- WORK TASK: Copy out each line in the listing below where the word "resolution" appears.
..........
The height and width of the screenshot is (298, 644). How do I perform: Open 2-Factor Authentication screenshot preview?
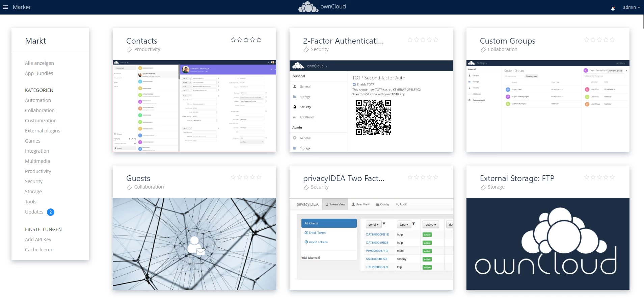pos(371,106)
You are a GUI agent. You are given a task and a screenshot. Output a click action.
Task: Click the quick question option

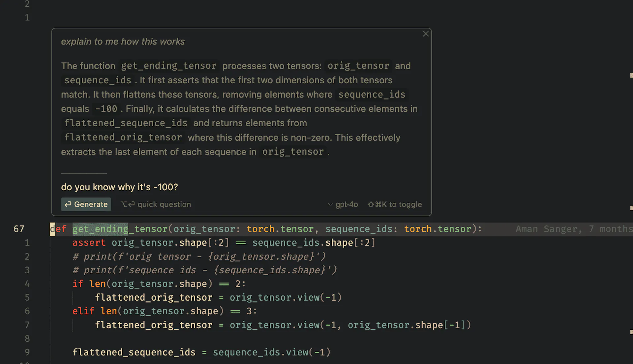(x=156, y=204)

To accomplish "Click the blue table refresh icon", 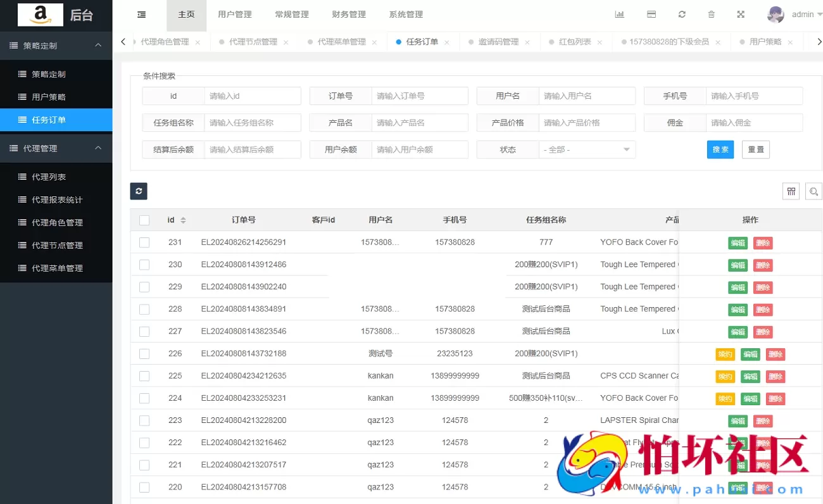I will [139, 191].
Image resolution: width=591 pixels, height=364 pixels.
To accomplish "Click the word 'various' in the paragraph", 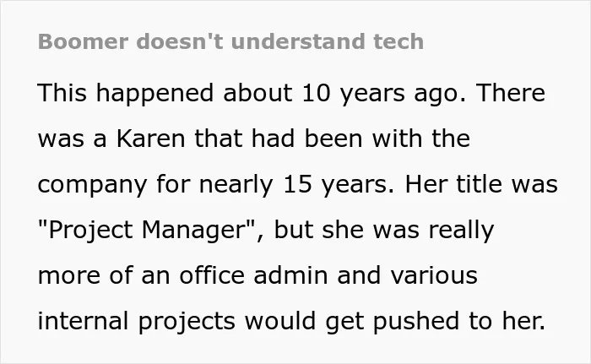I will (x=434, y=275).
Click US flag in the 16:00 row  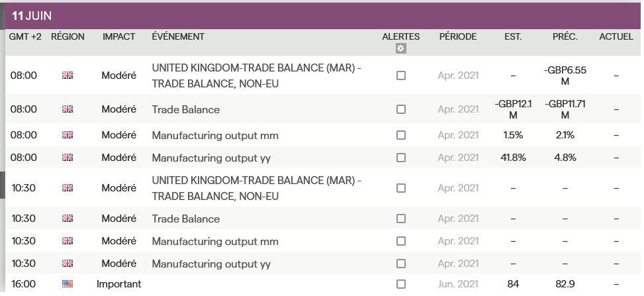(x=68, y=284)
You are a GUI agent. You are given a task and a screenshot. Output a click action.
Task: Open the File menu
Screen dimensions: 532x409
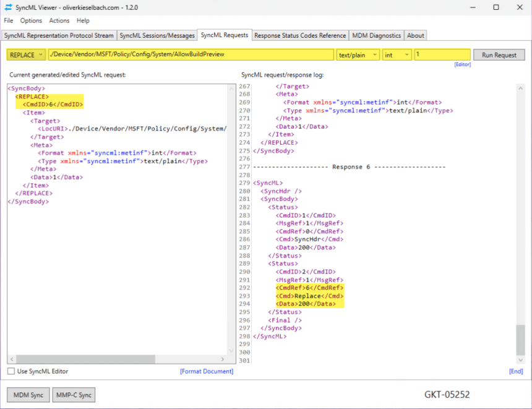click(9, 20)
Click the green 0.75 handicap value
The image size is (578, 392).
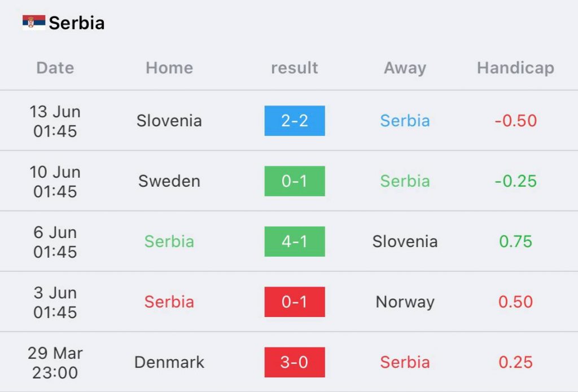click(515, 241)
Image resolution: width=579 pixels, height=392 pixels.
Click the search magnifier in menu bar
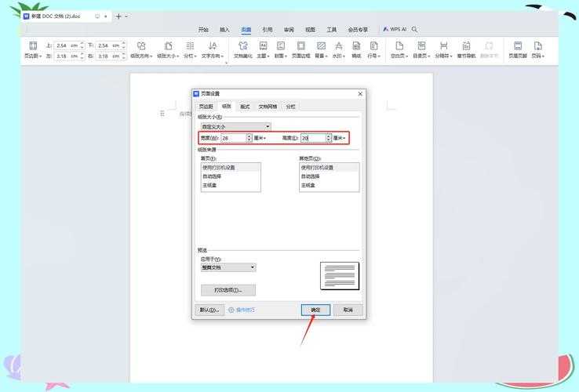click(414, 29)
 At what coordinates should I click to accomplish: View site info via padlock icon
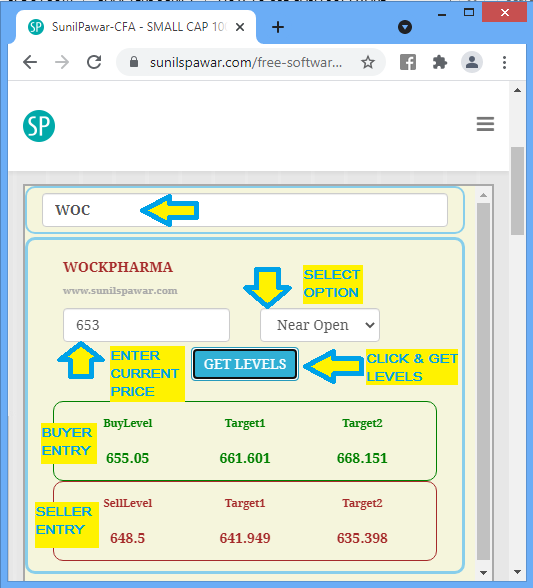[134, 62]
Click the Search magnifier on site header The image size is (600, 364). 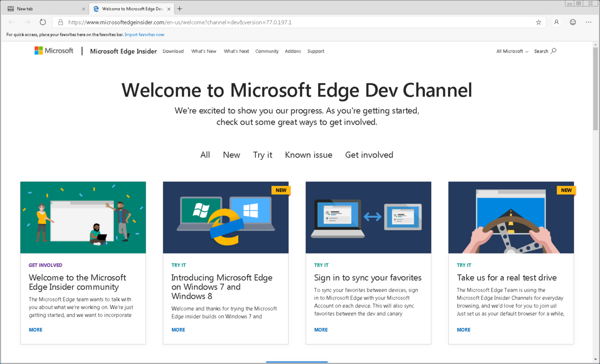tap(553, 51)
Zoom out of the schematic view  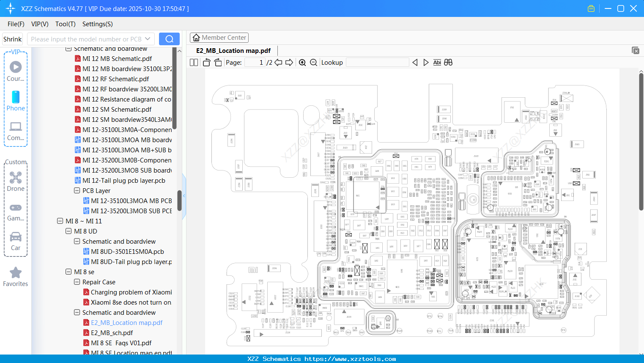tap(313, 62)
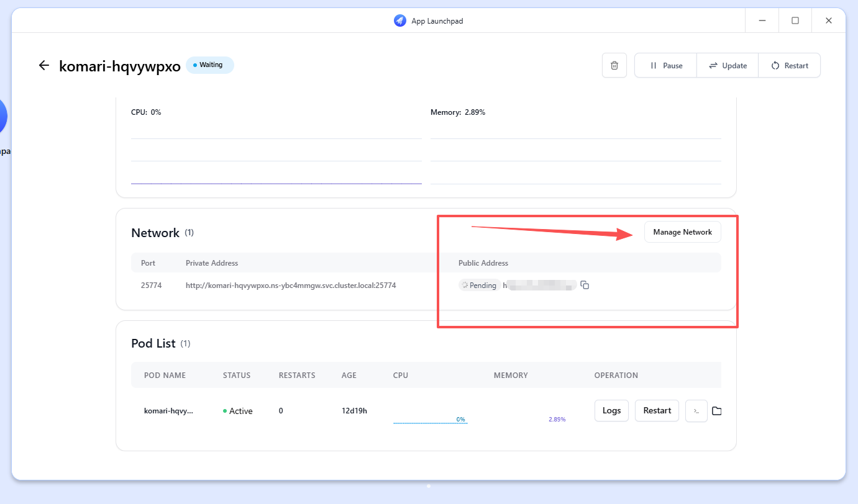Click the trash delete icon button
The height and width of the screenshot is (504, 858).
pyautogui.click(x=614, y=66)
..........
- EXERCISE RESPONSE:
Image resolution: width=591 pixels, height=364 pixels.
Image resolution: width=579 pixels, height=392 pixels.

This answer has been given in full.